The benefits of generative AI are obvious.[8] It can increase efficiency. It can reduce costs for clients. It can be a lifesaver for smaller firms coping with insurmountable discovery demands. Generative AI’s benefits, however, do not trump our ethical obligations to courts and clients to ensure that we review court submissions to ensure that every case cited exists, that every quote is accurate, that every representation is an accurate statement of cited precedent, that the “facts” we argue are truly facts. Let us not follow in the footsteps of those whose actions suggest a belief that doing the same thing over and over will produce different results.
[1] A definition often misattributed to Albert Einstein.
[2] The information is gathered in a website Damien Charlotin maintains, damiencharlotin.com. He lists, among other data, case citations so determining the offending lawyer requires only a bit of online research.
[3] Mr. Charlotin also tracks judicial decisions in other countries: among them, Canada, Australia, Israel, New Zealand, United Kingdom.
[4] For example, the standing order of Magistrate Judge Peter H. Kang in the District Court for the Northern District of California devotes five pages to the use of generative AI. Standing Order for Civil Cases Before Magistrate Judge Peter H. Kang (Effective and Last Revised on July 16, 2025), VII, C (Artificial Intelligence (AI) and Filings with the Court) at, pp. 8-12, available at cand.uscourts.gov/Standing Orders.
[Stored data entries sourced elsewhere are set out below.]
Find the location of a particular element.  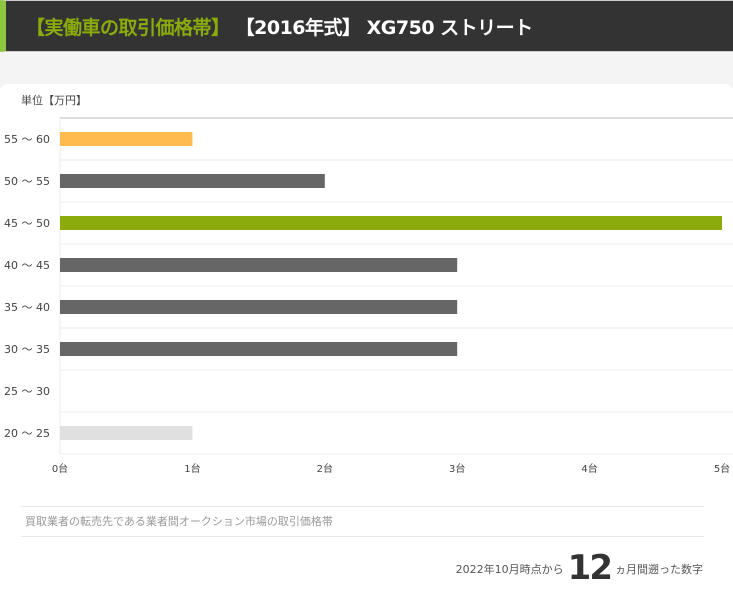

period-prefix: 2022年10月時点から is located at coordinates (510, 570).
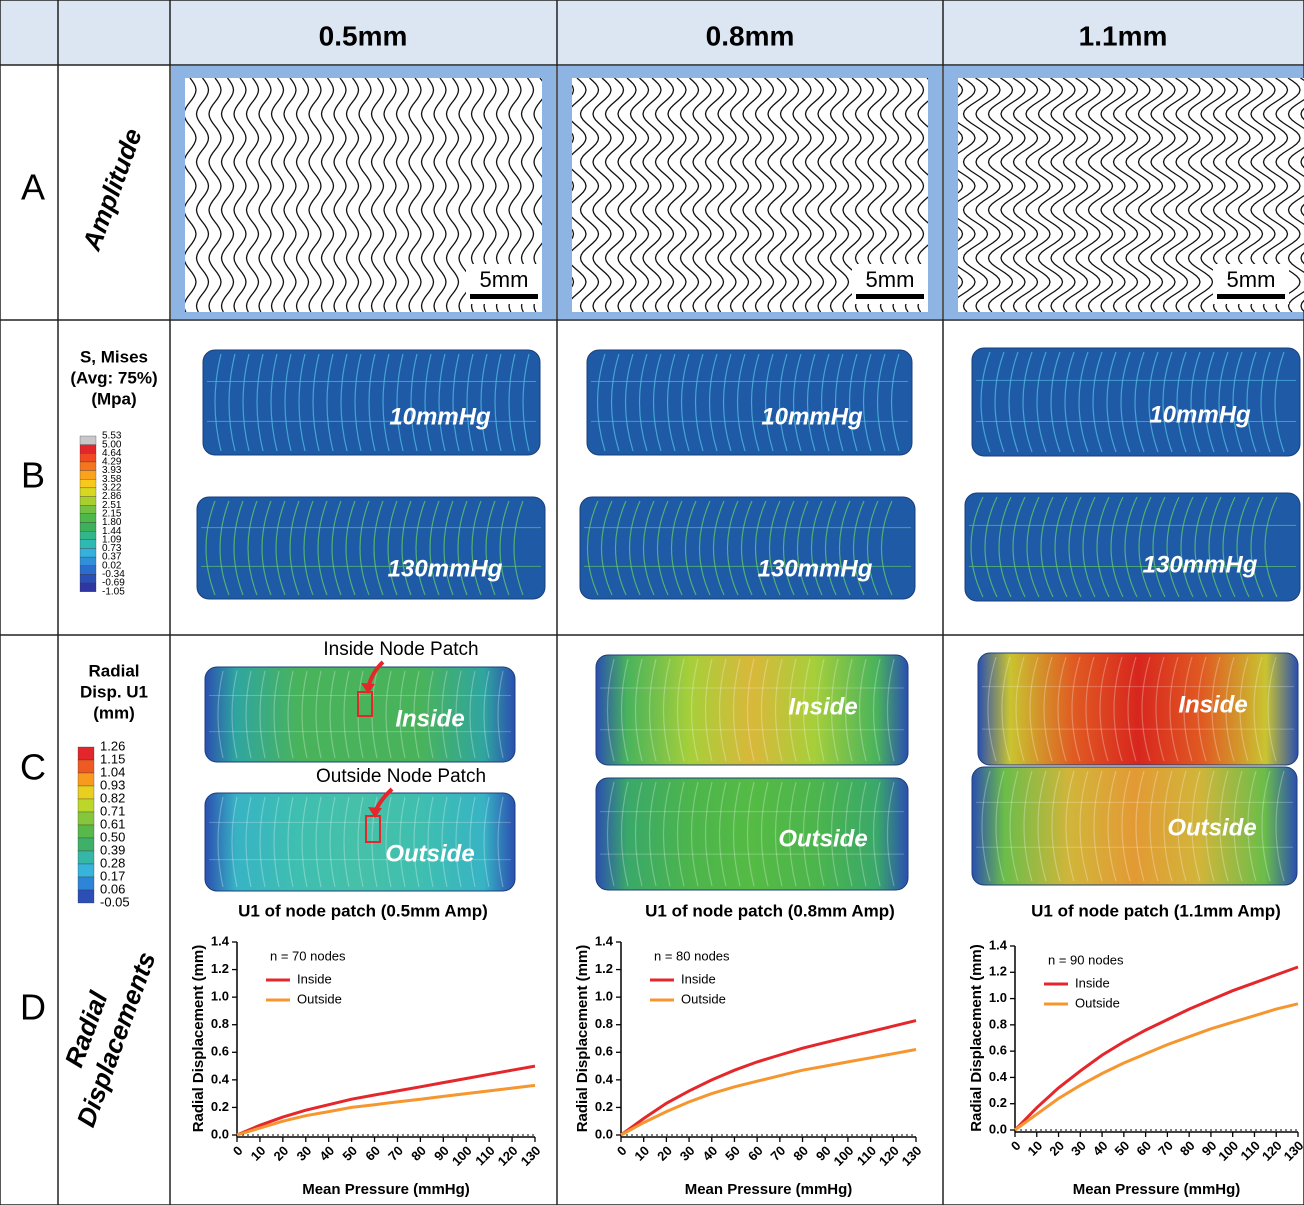 Image resolution: width=1304 pixels, height=1205 pixels. I want to click on y-tick-label: 0.6, so click(998, 1050).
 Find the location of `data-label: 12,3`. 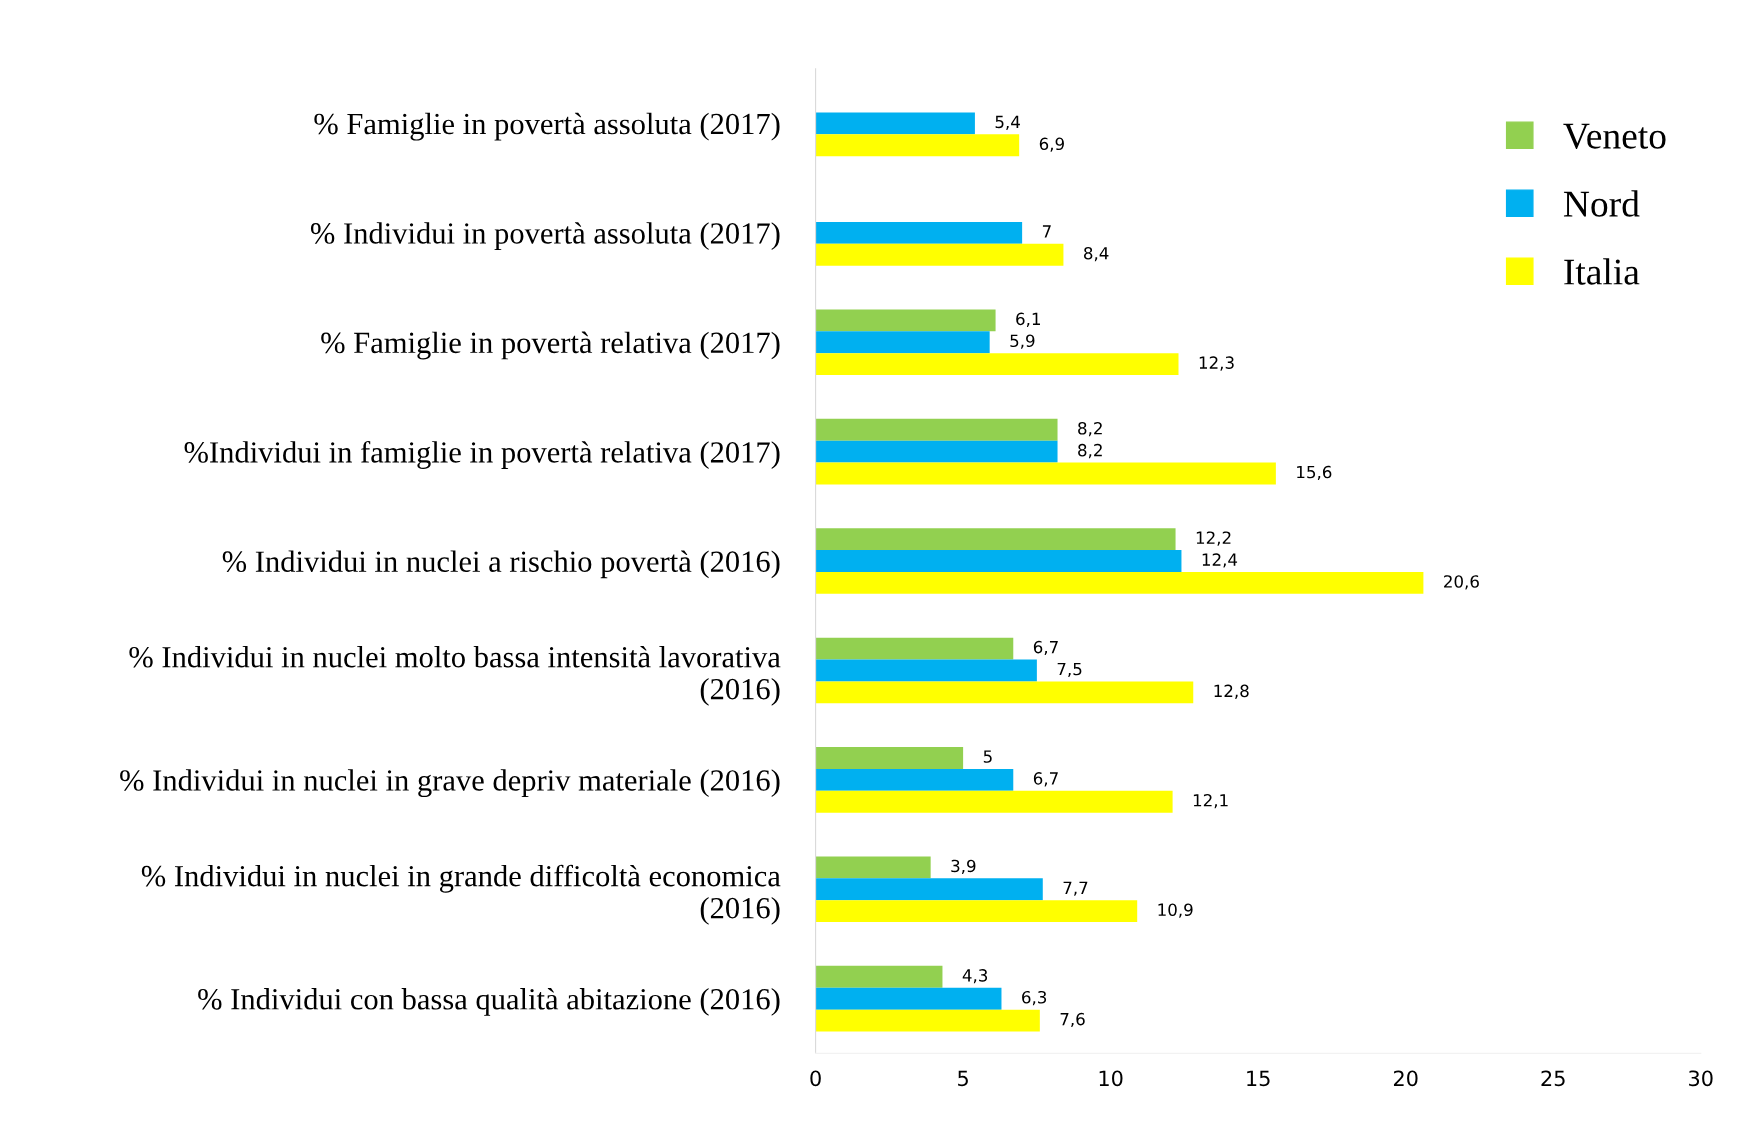

data-label: 12,3 is located at coordinates (1216, 364).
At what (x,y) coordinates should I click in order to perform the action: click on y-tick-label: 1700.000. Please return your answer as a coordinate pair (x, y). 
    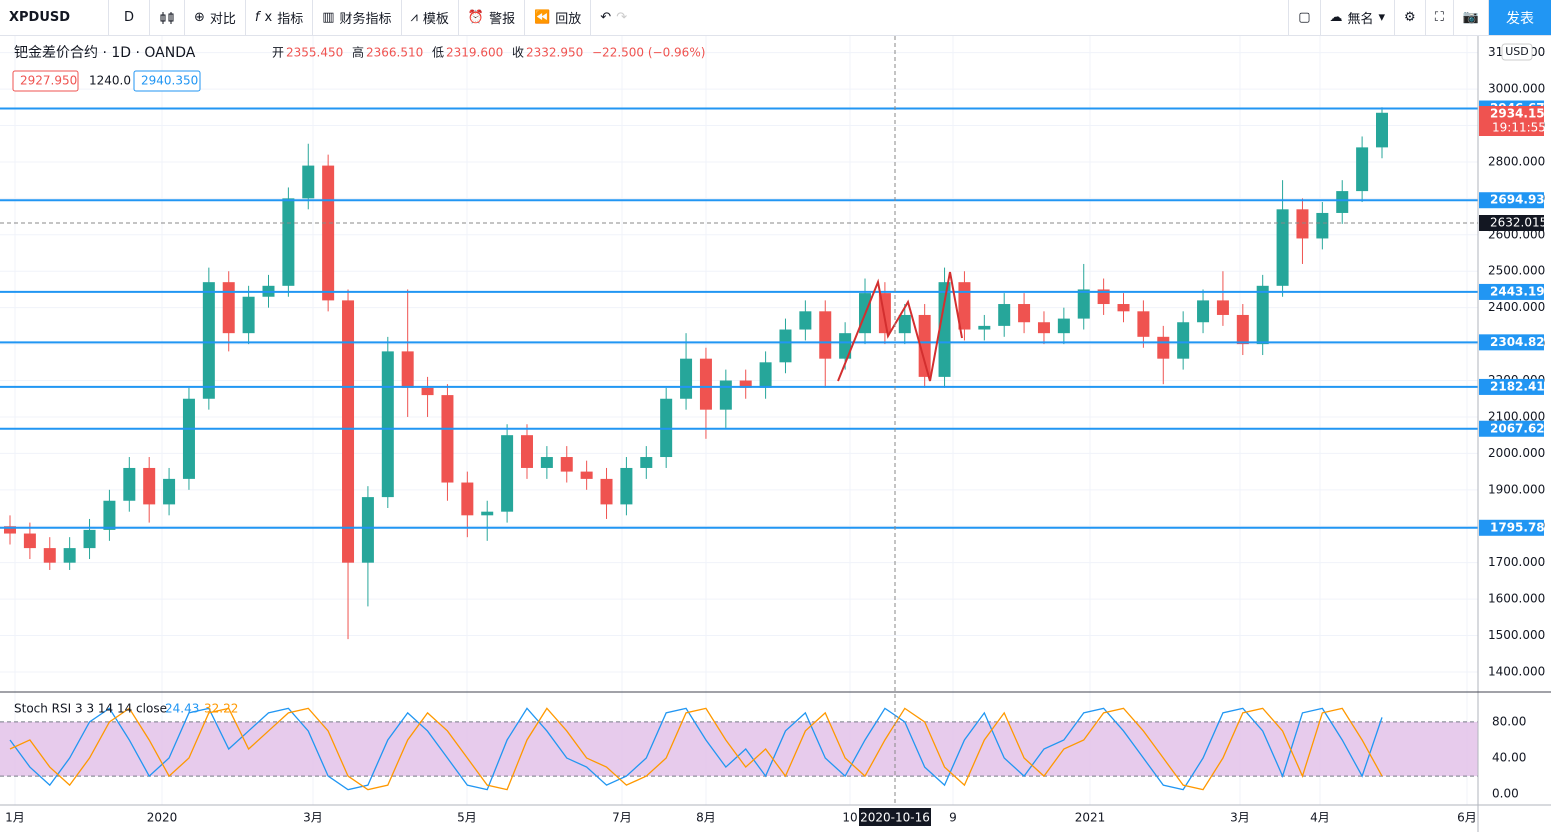
    Looking at the image, I should click on (1516, 562).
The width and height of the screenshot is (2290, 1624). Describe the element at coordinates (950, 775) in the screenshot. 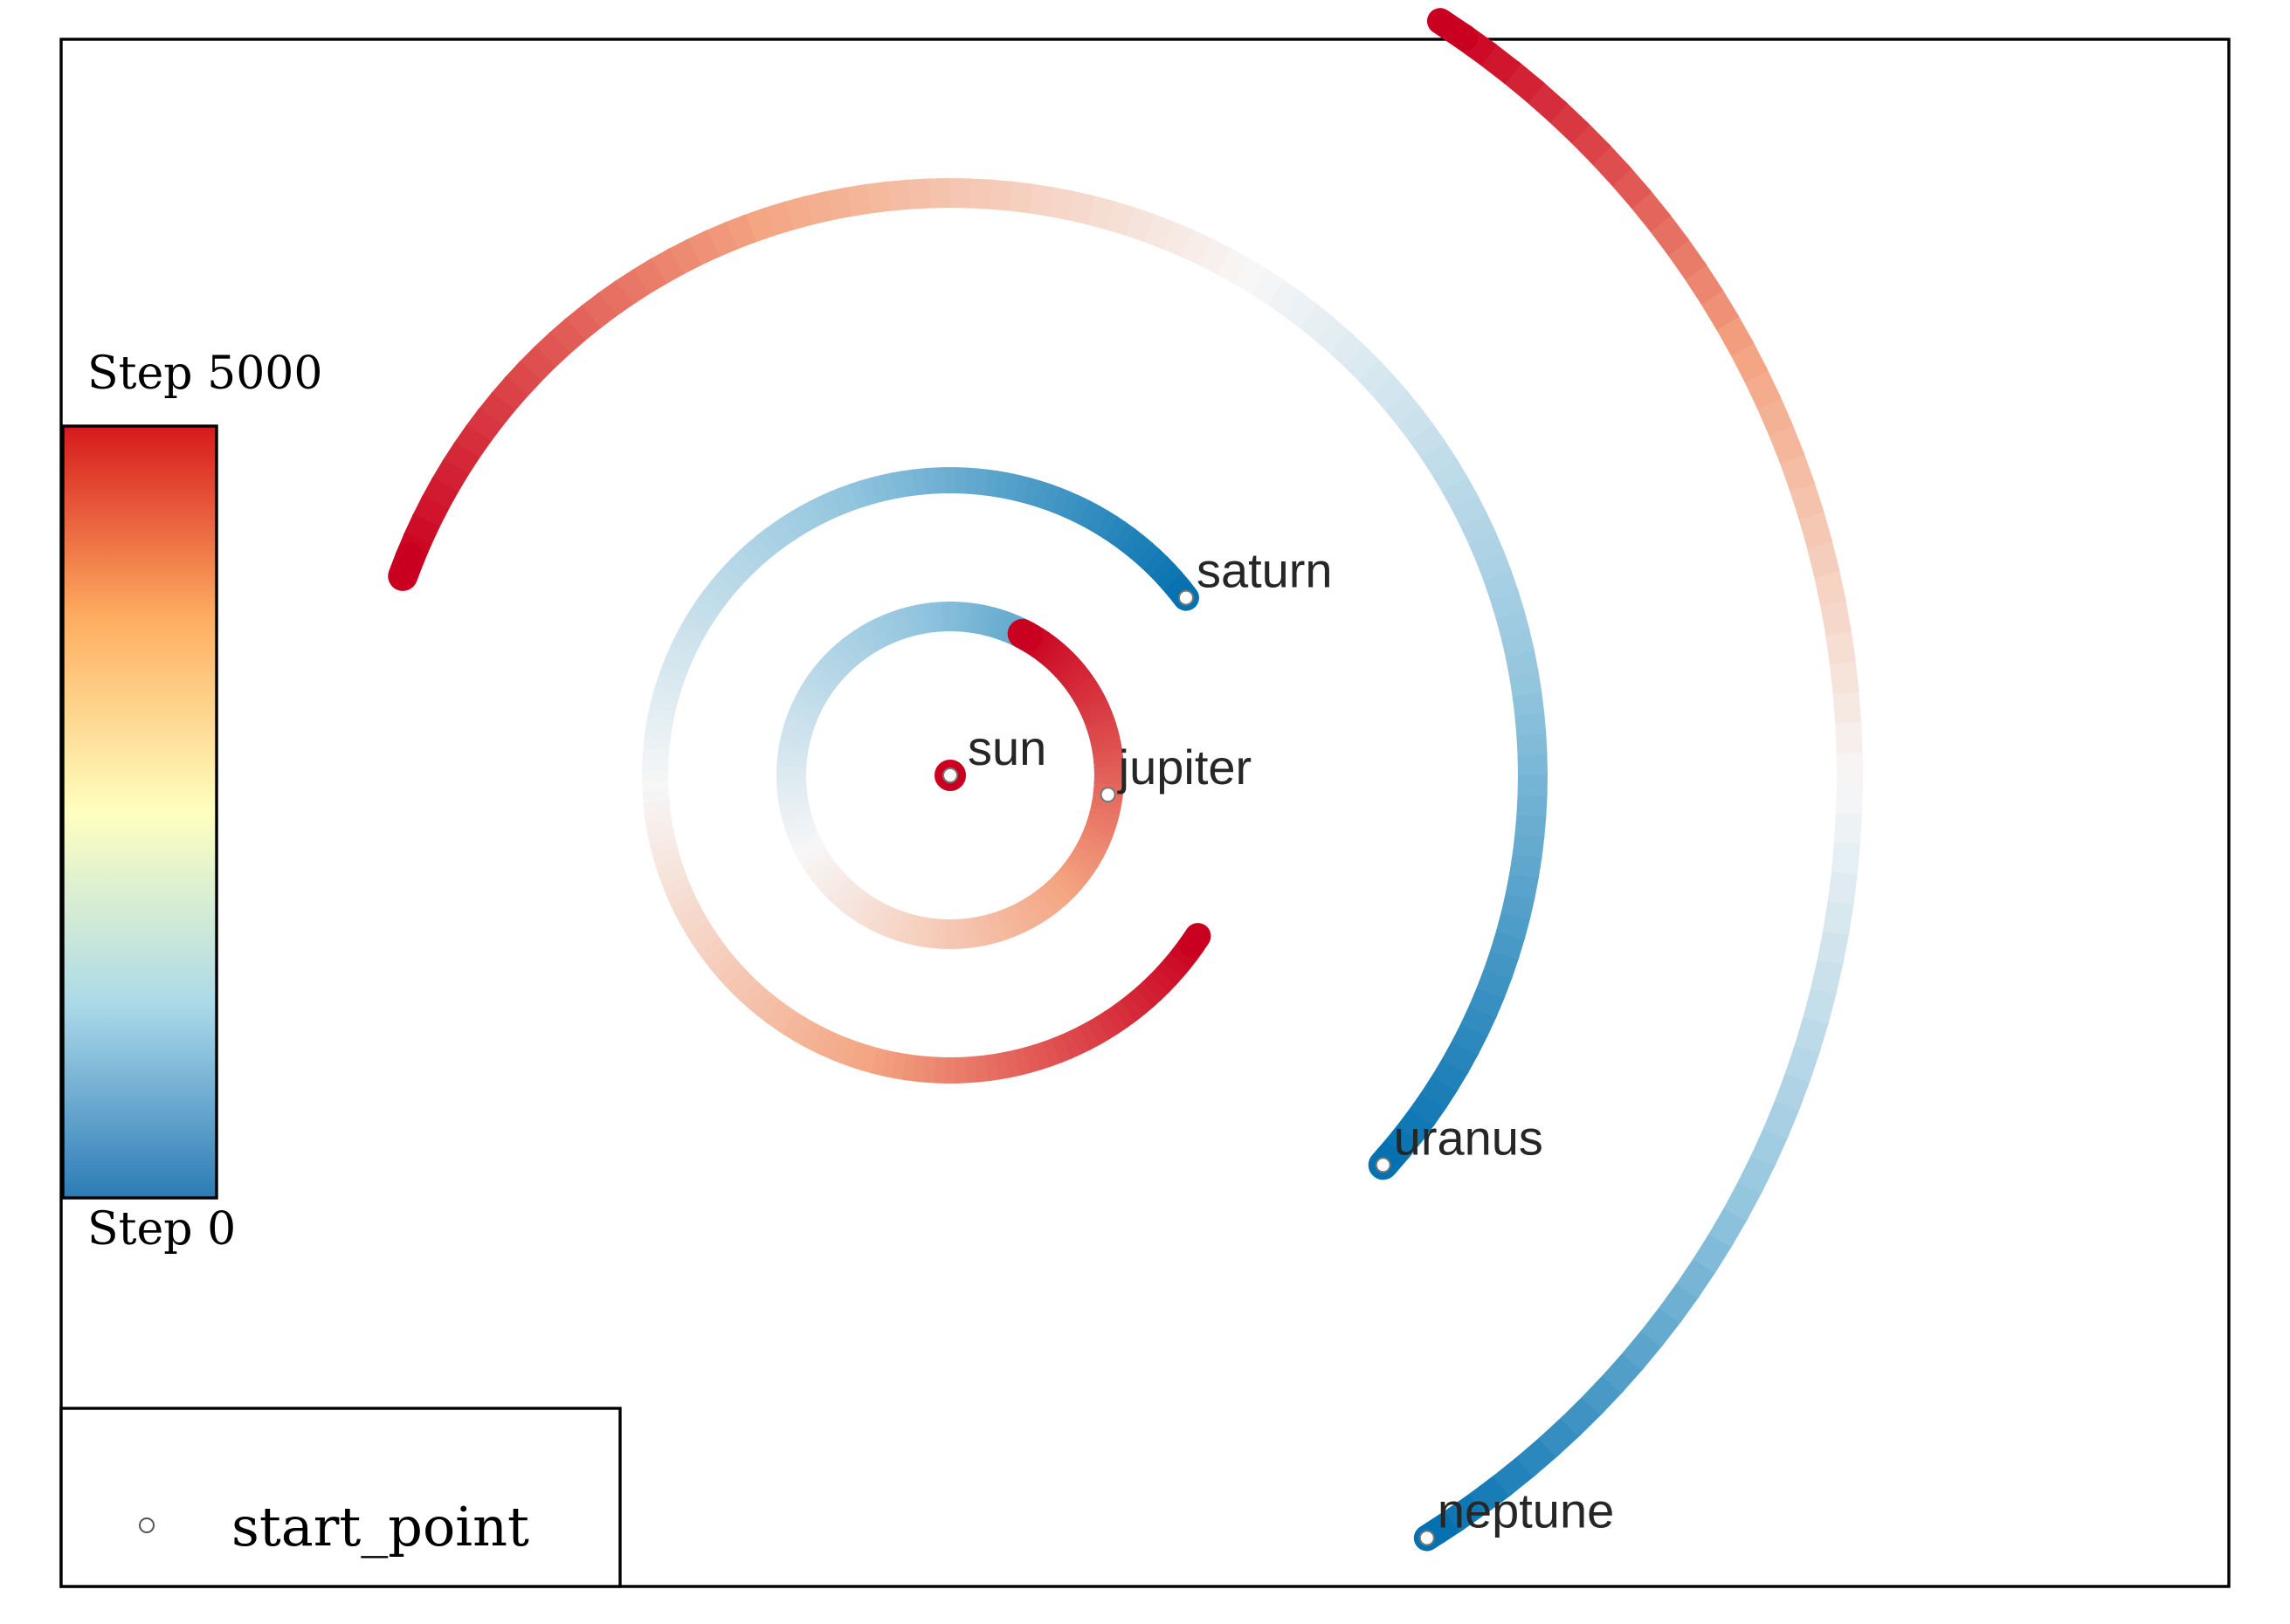

I see `sun-start-point` at that location.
[5] See, for example, suggestions in ABA Formal Opn. 512, at footnote 15: Ivan Moreno, AI Practices ‘At the Speed of Machines.’ Is it Worth It?, LAW 360 (June 7, 2023); See Varun Magesh, Faiz Surani, Matthew Dahl, Mirac Suzgun, Christopher Dl Manning & Daniel E. Ho, Hallucination Free? Assessing the Reliability of Leading AI Legal Research Tools, STANFORD UNIVERSITY (June 26, 2024), available at https://dho.stanford.edu/wp-content/uploads/Legal _RAG Hallucinations.pdf (study finding leading legal research companies’ GAI systems “hallucinate between 17% and 33% of the time”).
[6] See Noland v Land of the Free L.P. (2025) 114 Cal.App.5th 426, 336. The court explained why it imposed sanctions: “What sets this appeal apart—and the reason we have elected to publish this opinion—is that nearly all of the legal quotations in plaintiff's opening brief, and many of the quotations in plaintiff's reply brief, are fabricated. That is, the quotes plaintiff attributes to published cases do not appear in those cases or anywhere else. Further, many of the cases plaintiff cites do not discuss the topics for which they are cited, and a few of the cases do not exist at all. These fabricated legal authorities were created by generative artificial intelligence (AI) tools that plaintiff's counsel used to draft his appellate briefs…. Simply stated, no brief, pleading, motion, or any other paper filed in any court should contain any citations—whether provided by generative AI or any other source—that the attorney responsible for submitting the pleading has not personally read and verified.” Id at p. 901.
[7] The United States Supreme Court has held that federal courts have the inherent power to discipline lawyers who appear before them. (Chambers v. NASCO, Inc., 501 U. S. 32, 44-45 (1991); California Superior Courts, by contrast, have no authority to discipline attorneys; the California Supreme Court is the sole judicial entity with jurisdiction over lawyer discipline. (Jacobs v. State Bar (1977) 20 Cal.3d 191, 196; Sheller v. Superior Court (2008) 158 Cal.App. 4th 1697, 1710. Superior courts, however, have other avenues to address misconduct: sanctions; disqualification; even contempt.
[8] See, for example, ABA Formal Ethics Opn. 512.